To make the Bailey's buttercream:
Beat the butter and powdered sugar in the bowl of a stand mixer fitted with the paddle attachment (it will look almost sandy). Add the vanilla extract and Bailey's and beat to incorporate. Once the frosting comes together, increase the mixer to medium-high speed and beat until smooth and fluffy.
I piped the icing onto the cupcakes one they were fully cooled. That's super important otherwise it melts away!
Here's my picture!
These were a pretty labor intensive cupcake compared to a lot of the ones I've made in the past. To me they turned out a bit dry, but they were a hit with everyone that tried them. Altitude has alot to do with that though, so I recommend only adding in flour a bit at a time until the batter looks good to you. Or to change your recipe when you make it again. Sometimes you just can't tell. I got 24 big cupcakes and 6 mini ones. With the full amount of icing (I doubled the Bailey's one) I used all of it minus a little maybe but I piped mine up nice and high too.
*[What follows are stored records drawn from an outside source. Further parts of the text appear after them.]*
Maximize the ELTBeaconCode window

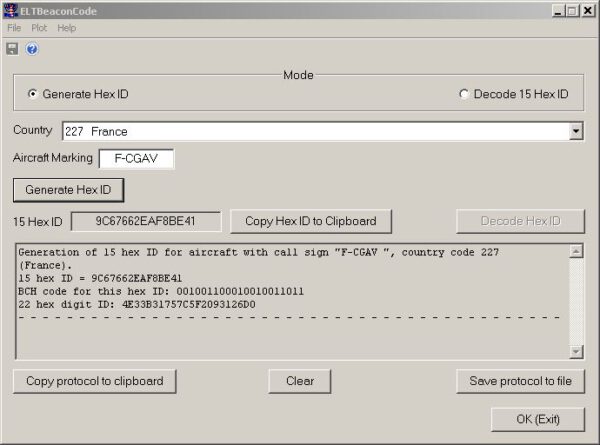click(572, 10)
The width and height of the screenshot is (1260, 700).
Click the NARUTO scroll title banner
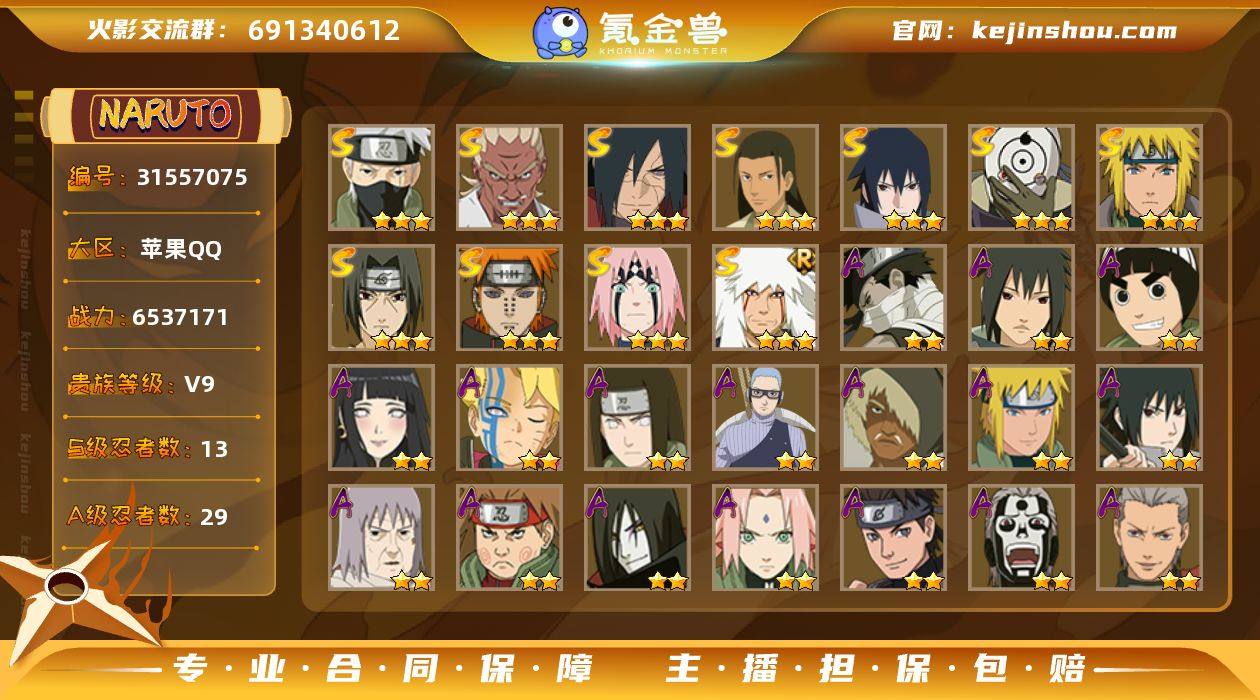(x=166, y=115)
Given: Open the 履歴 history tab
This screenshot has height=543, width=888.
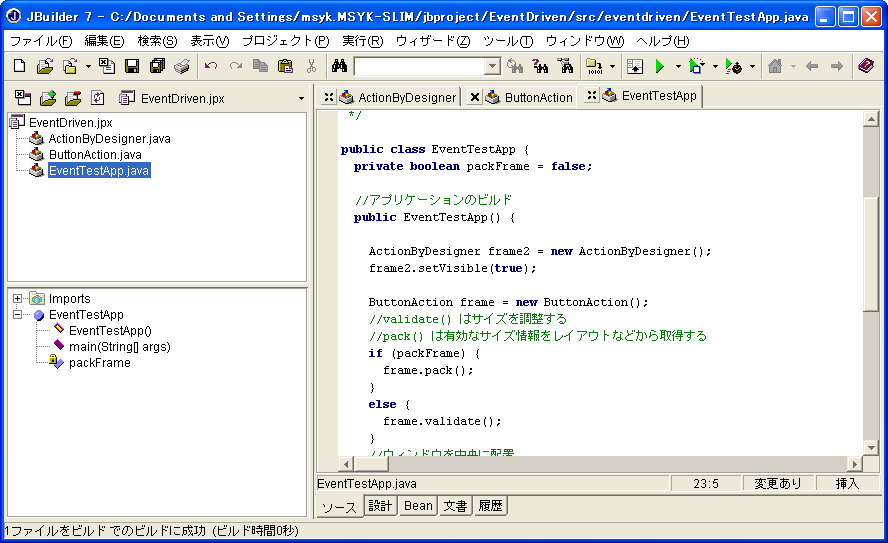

I would definitely make the boozey cake batter again. As for the icing, I agree with what Tracey said in her blog, I'd cut down on the Bailey's. It was waaaay too much for me. And I even put coffee in, instead of 2 TBSP of the Bailey's. I didn't do the swirled icing. Just the baileys flavour to have "equalish" parts of the coffee, boozey and chocolate flavour. I've also made the Margarita cupcakes she mentions, loaded with tequila, and these were definitely more intense.
But like I said, they were loved around the table.
Heres the recipe!
Mudslide Cupcakes
(Adapted from Tracey's Culinary Adventures)
Cupcakes
2 1/4 cups all-purpose flour
1/2 cup unsweetened cocoa powder, sifted
1 1/2 teaspoons baking soda
3/4 cup french vanilla coffee, at room temperature
3/4 cup French Vanilla Kahlua
3 large eggs, separated and at room temperature
3/4 cup granulated sugar
1/2 cup (1 stick) unsalted butter, at room temperature
1 cup packed light brown sugar
Bailey’s Buttercream
1 Cup unsalted butter, at room temperature
6 cups confectioners' sugar, sifted
4 teaspoons vanilla extract
6 tablespoons Bailey’s Irish Cream
2 tablespoons Vanilla prepared coffee
Preheat oven to 350 F. Line cupcake pans with paper liners.
Whisk the flour, cocoa powder and baking soda together in a medium bowl.
Combine the coffee and Kahlua in a measuring cup.
Add the egg whites to the the bowl of a stand mixer fitted with the whisk attachment. Beat on medium-low speed until foamy. With the mixer still running, gradually add the granulated sugar. Once incorporated, increase the mixer to medium-high speed and continue beating until stiff peaks form - the egg whites should be glossy, not dry.
Transfer the egg whites to another bowl and clean out your mixer bowl (or use a second bowl if you have one).
Fit your stand mixer with the paddle attachment, and cream the butter and brown sugar on medium speed until light and fluffy. Add the egg yolks, one at a time.
With the mixer on low speed, alternately add the flour mixture and the coffee/Kahlua mixture, beginning and ending with the flour mixture.
Use a rubber spatula to fold in the egg whites.
Divide the batter evenly between the prepared liners, filling each about 2/3-3/4 full.
Bake for 18-20 minutes, or until the cupcakes spring back when lightly pressed and a toothpick inserted in the center comes out clean.
Transfer the pan to a wire rack and let the cupcakes cool for 5 minutes then remove them to the rack to cool completely.
To make the Bailey's buttercream:
Beat the butter and powdered sugar in the bowl of a stand mixer fitted with the paddle attachment (it will look almost sandy). Add the vanilla extract and Bailey's and beat to incorporate. Once the frosting comes together, increase the mixer to medium-high speed and beat until smooth and fluffy.
I piped the icing onto the cupcakes one they were fully cooled. That's super important otherwise it melts away!